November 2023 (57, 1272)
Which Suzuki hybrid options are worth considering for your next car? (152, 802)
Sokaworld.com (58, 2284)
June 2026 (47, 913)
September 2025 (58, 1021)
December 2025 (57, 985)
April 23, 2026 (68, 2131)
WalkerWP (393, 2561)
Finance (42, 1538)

______

Up to and including the final line of the data above, please copy every line exactly, starting from the one that contains "Sokaworld.com (58, 2284)".

### YOUR RESPONSE
Sokaworld.com (58, 2284)
June 2026 (47, 913)
September 2025 (58, 1021)
December 2025 (57, 985)
April 23, 2026 (68, 2131)
WalkerWP (393, 2561)
Finance (42, 1538)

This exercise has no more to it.